In Season 1 of The Newsroom, the latest series by Aaron Sorkin of West Wing fame, the uber-intelligent, talented, opinionated and really cranky anchor of the fictitious Newsnight, Will McAvoy (played by Emmy award winner Jeff Daniels), decides he’s on a ‘mission to civilise’. Ironically his attempts to appeal to the better nature of his targets are so offensive he cops a drink in the face the first two times he tries it!
Apart from a bruised ego and some dry cleaning bills, Mr McAvoy’s failure to be civil while delivering his message about civility really didn’t cost him much. But what if you could put a dollar figure on how much rudeness and ‘incivility’ in the workplace actually costs?
That’s precisely what business consultants and professors, Christine Perason and Christine Porath have done in the their book The Cost of Bad Behaviour- How Incivility is Damaging Your Business and What to Do About It.

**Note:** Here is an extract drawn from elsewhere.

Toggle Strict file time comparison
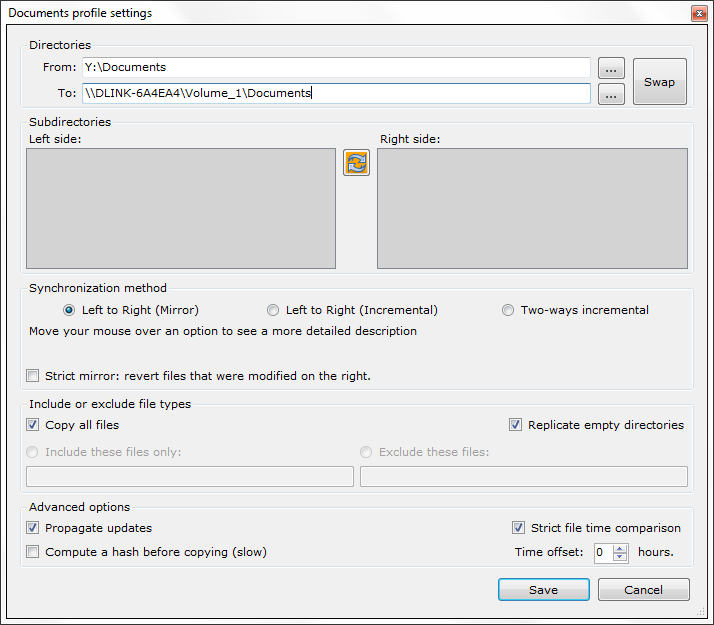The height and width of the screenshot is (625, 714). tap(518, 528)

Based on a decade of research they’ve come up with a model for calculating the dollar costs of incivility in the work place. And the costs aren’t just confined to the obvious ones like the cost of staff turnover (although that’s a biggy) and loss of customers through rude frontline staff.
The introduction on the dust cover of the book is compelling: “Now more than ever, tensions are running high at the office. But while managers everywhere are trying to cut costs and maximise productivity, chances are they’re missing one potentially devastating expense: the high cost of bad behaviour.”

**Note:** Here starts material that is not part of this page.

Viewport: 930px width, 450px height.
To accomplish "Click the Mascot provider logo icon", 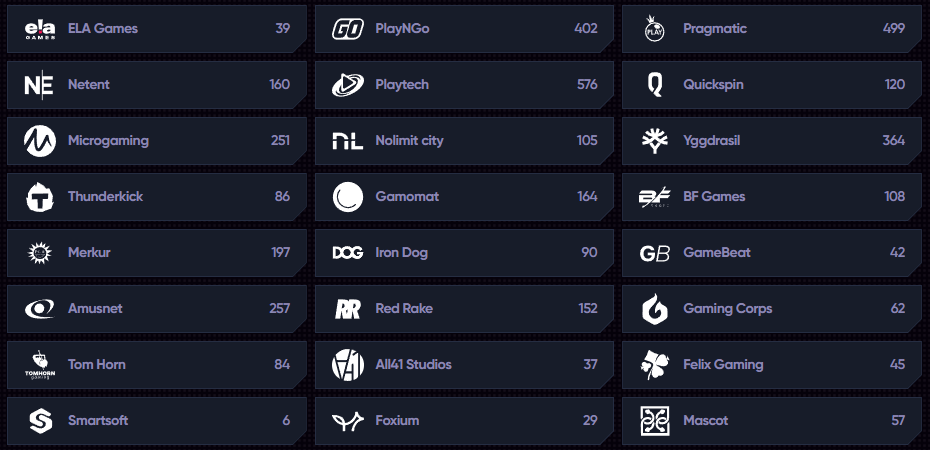I will click(655, 421).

The costing model is based on a case study of Cisco Systems calculated on hard data from Pearson and Porath’s study into the incidence and previously obscure effects of incivility among 775 non-Cisco employees including:
- 53 percent of employees surveyed lost work time worrying about the incident and future interactions with the offender.
- 37 percent reported a weakened sense of commitment to their organisations.
- 28 percent lost work time trying to avoid the offender.
- 22 percent reduced their efforts at work.
Additionally a whopping 46 percent thought about changing jobs to get away from the offender, 12 percent actually did change jobs and 10 percent decreased the amount of time they spent at work.
Cisco estimated that one employee in a hundred would experience incivility at work in the course of a year – a total of 490 employees out of 49,000 at the time. Cisco consistently ranks in the top echelon of Fortune’s 100 Best Companies to Work For so this conservative estimate of workplace incivility isn’t misplaced. However, despite this, the dollar impacts were still considerable.
A baseline calculation of weakened commitment and time lost worrying about future interactions with offenders was US$2 million. Add in lost productivity and new hire costs for employees who actually did leave the company and it totals US$8 million. And that’s before calculating reductions in effort at work, time spent avoiding work or the even more obscure secondary effects on those who’ve witnessed incivility towards colleagues or customers who’ve witnessed employees being rudely treated by their colleagues/superiors. You can easily see how, even in a very civil work environment like Cisco, these costs could mount up.
The authors’ state in their preamble, “Serious costs associated with incivility existed in virtually every organisation that we studied. People who experienced incivility were affected deeply, and nearly everyone took action to get even.” And they go on to say targets of incivility in the workplace – whether it came from above, from co-workers or subordinates – would intentionally lower their productivity, work to rule, lose respect for their managers and even leave their jobs. Despite this, few managers registered the fact that incivility could be very costly to the organisation, resulting in no tracking and no inclusion of costs in the profit and loss.
I was particularly interested in the chapter entitled Time Wounds All Heels: Even Offenders Lose. Pearson and Porath found that over the years they’ve been researching, across industries, a staggering 94 percent of targets get even with their offenders, citing many examples of retribution such as sabotaging a boss by not submitting a report on time or failing to pass on a vital message to a colleague. Some of these reactions can be subtle, covert and long term, bringing new meaning to the old saying, “Revenge is a dish best served cold”. In addition the authors’ state that offenders themselves also, over time, suffer losses to their reputation and eventually their career prospects.
All of this has a cost associated with it, for the organisation and most definitely the individuals involved – both targets and offenders alike. Thanks to this fascinating and practical book – the Cost of Bad Behaviour, these costs can now be measured.
And if you’d like some further, compelling reading on civility and more importantly, how to practice it, take a look at P.M. Forni’s little book Choosing Civility – The Twenty-five Rules of Considerate Conduct. It’s a keeper.